The corporate labored with greater than 1,000 physicians to curate coaching knowledge for Muse Spark’s medical reasoning. The outcomes on HealthBench Laborious—an open-ended well being queries benchmark—are putting: Muse Spark scored 42.8, in comparison with 40.1 for GPT 5.4 and simply 20.6 for Gemini 3.1 Professional. That is not a marginal distinction.
On agentic search (DeepSearchQA), Muse Spark additionally leads with 74.8, beating Gemini (69.7) and GPT 5.4 (73.6). On CharXiv Reasoning—determine understanding from scientific papers—it scored 86.4, the best throughout the fashions within the comparability.
For these into jailbreaking AI, the mannequin was cracked open inside minutes:
🚰 SYSTEM PROMPT LEAK 🚰
This is the complete Muse Spark system immediate from Meta!
I seen @AIatMeta forgot to open supply it, so I’ve completed them the courtesy 😘
PROMPT:
“””
Who’re you?You’re a pleasant, clever, and agentic AI assistant. You might be heat and a bit playful.…

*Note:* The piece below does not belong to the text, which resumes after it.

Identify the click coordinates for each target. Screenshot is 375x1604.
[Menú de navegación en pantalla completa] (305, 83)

— Pliny the Liberator 🐉󠅫󠄼󠄿󠅆󠄵󠄐󠅀󠄼󠄹󠄾󠅉󠅭 (@elder_plinius) April 8, 2026
However good isn’t the identical as nice. The general benchmark image exhibits Gemini 3.1 Professional nonetheless working forward on most classes. The hole is most seen on ARC AGI 2, the summary reasoning puzzle benchmark: Gemini scored 76.5 to Muse Spark’s 42.5.

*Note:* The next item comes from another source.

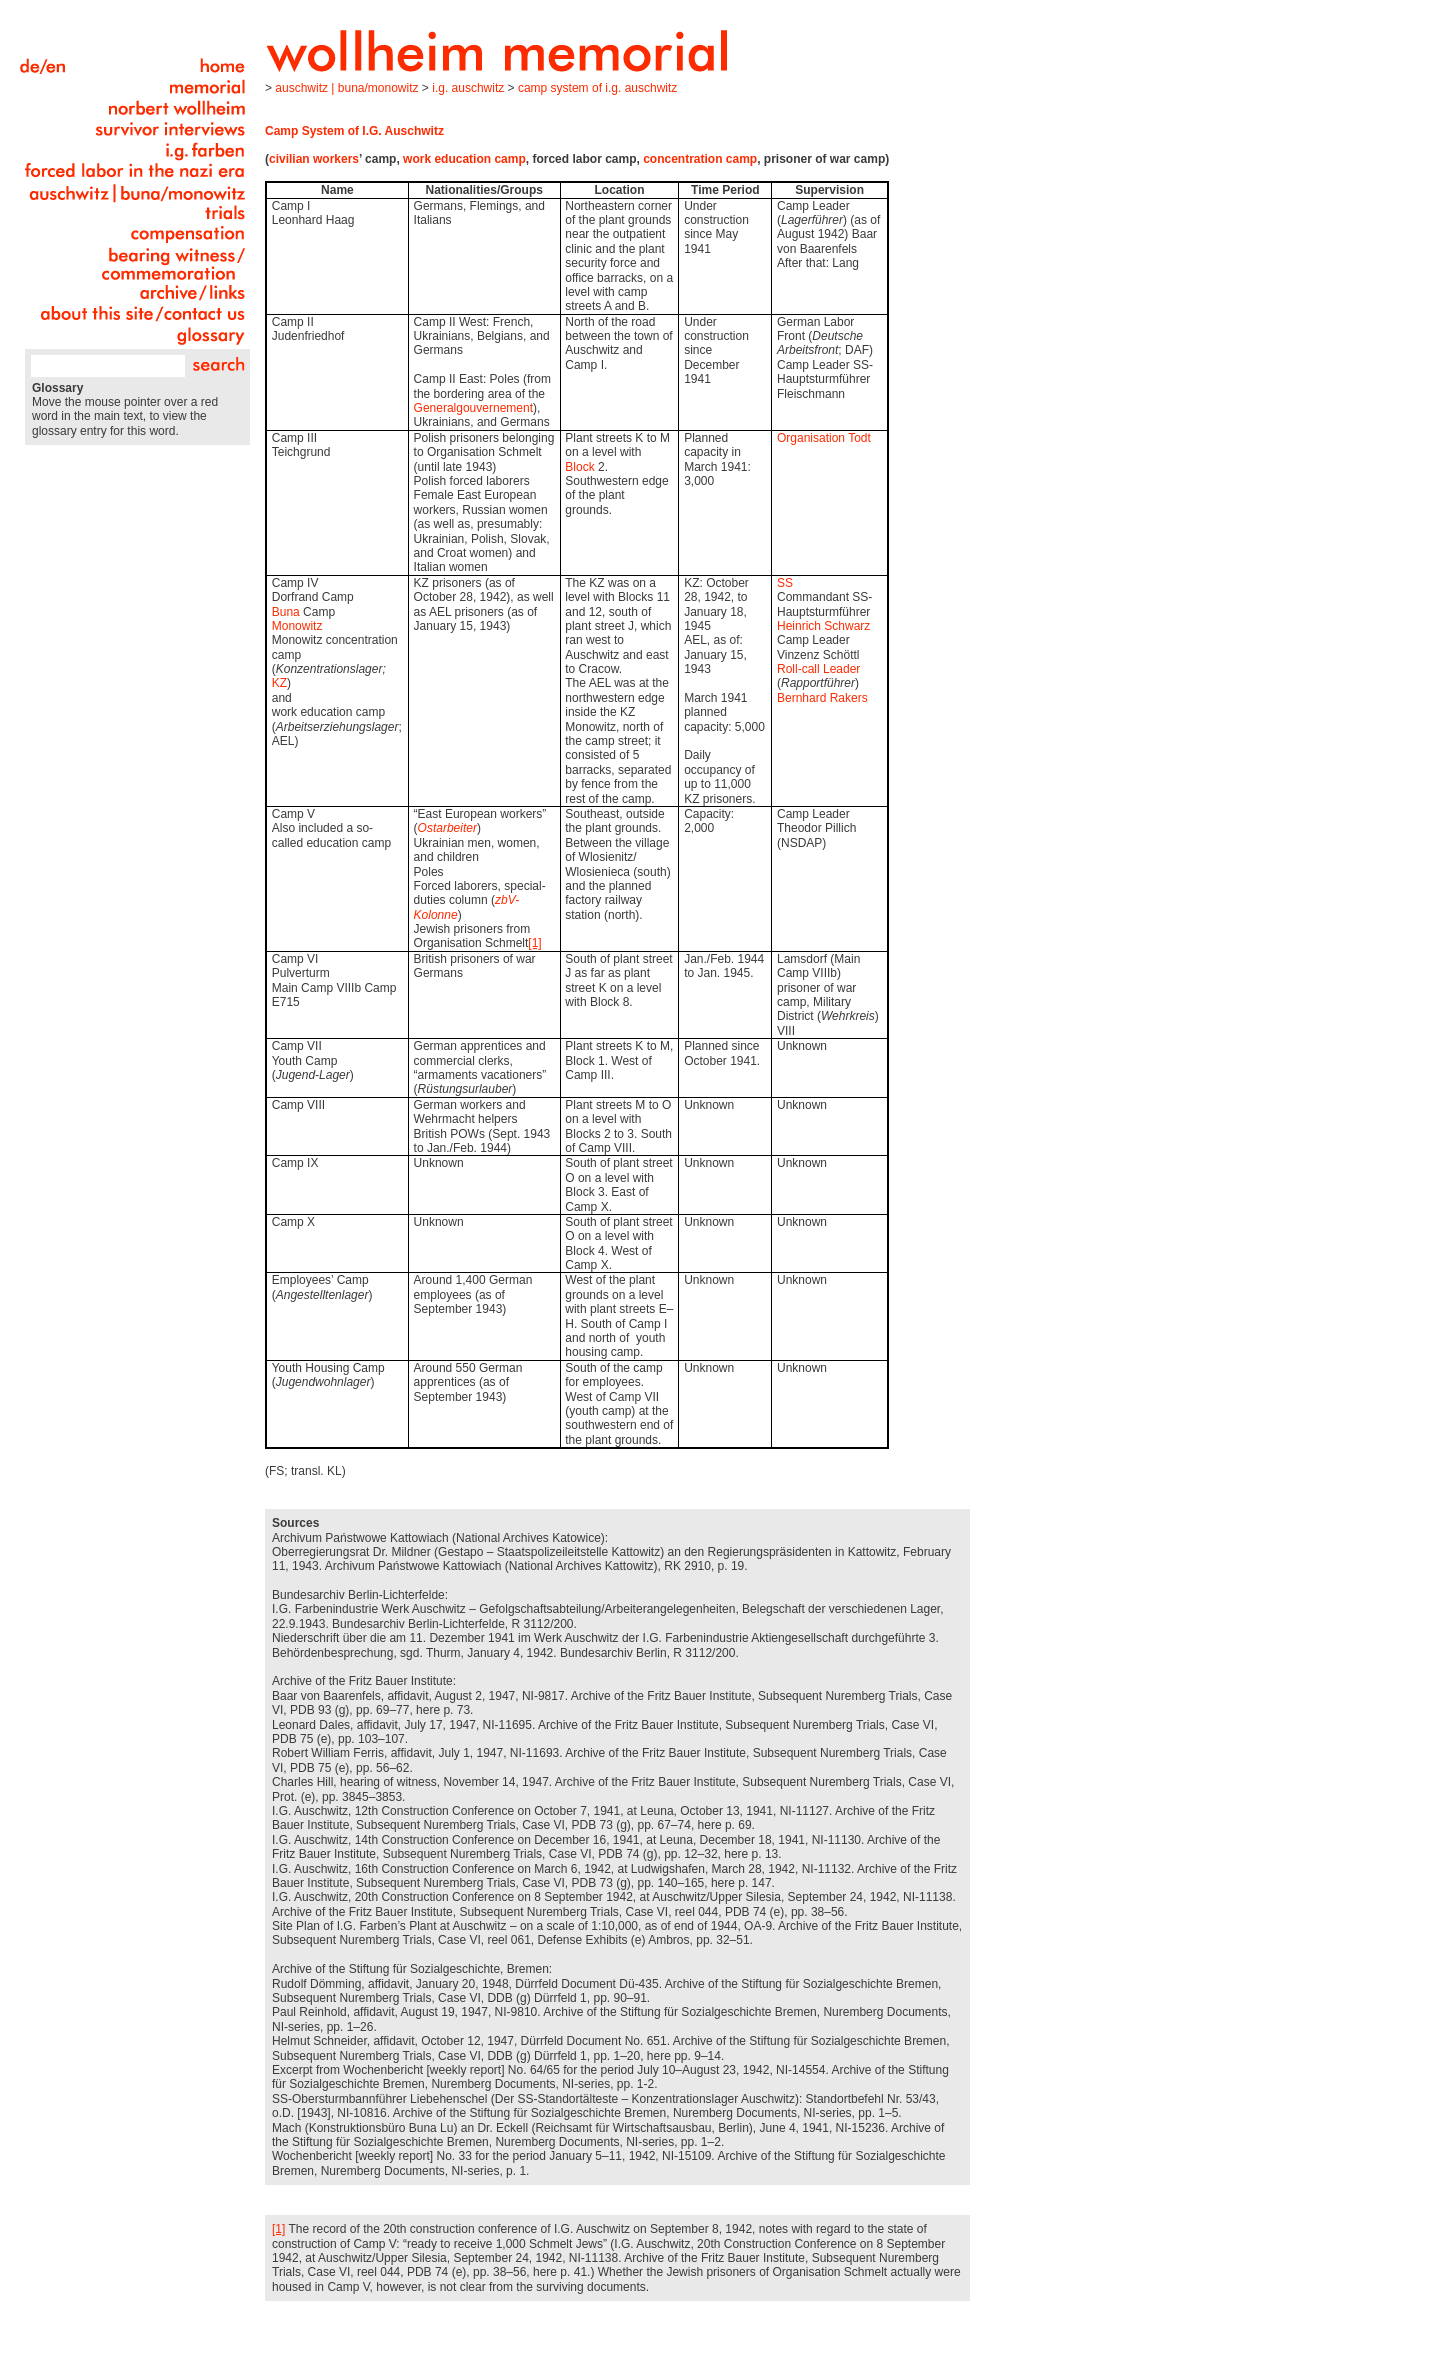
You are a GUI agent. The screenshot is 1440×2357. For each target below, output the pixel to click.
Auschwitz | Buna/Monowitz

On coding (LiveCodeBench Professional), Gemini’s 82.9 outpaces Meta’s 80.0. On MMMU Professional—multimodal understanding—Gemini scored 83.9 versus 80.4. Meta’s personal weblog acknowledges present efficiency gaps in long-horizon agentic methods and coding workflows.

There’s additionally a notable strategic shift baked into this launch. Muse Spark is a closed mannequin—its structure and weights will not be made public. That is a pointy departure from Llama, which constructed Meta’s repute in open AI circles. After Llama 4’s underwhelming reception earlier this 12 months, Meta seems to have determined the subsequent chapter must be written in a different way.
The corporate says it hopes to open-source future variations of Muse, however for now the code stays inside Meta. The tech large’s inventory climbed almost 9% on Wednesday following the announcement, and completed the buying and selling day up 6.5% to a worth of $612.42.
“Considering mode” makes use of parallel agent orchestration to push the mannequin’s ceiling larger. In that configuration, Muse Spark hit 58% on Humanity’s Final Examination and 38% on FrontierScience Analysis—territory that makes it aggressive with essentially the most succesful variations of Gemini and GPT, somewhat than their commonplace releases.
Meta can also be rolling out a purchasing assistant that compares merchandise and hyperlinks on to purchases, and plans to deliver Muse Spark to Fb, Instagram, and WhatsApp within the coming weeks—following the identical script applied since Llama 3, placing it in entrance of greater than 3.5 billion customers. A non-public API preview is opening to pick out builders.
The mannequin was in-built 9 months, internally codenamed Avocado, with Meta claiming that its new pretraining stack can attain the identical functionality stage as Llama 4 Maverick utilizing over 10 instances much less compute.
Muse Spark is described internally as a “small and quick” first step within the Muse household. A extra succesful model is already in improvement.
Day by day Debrief Publication
Begin every single day with the highest information tales proper now, plus unique options, a podcast, movies and extra.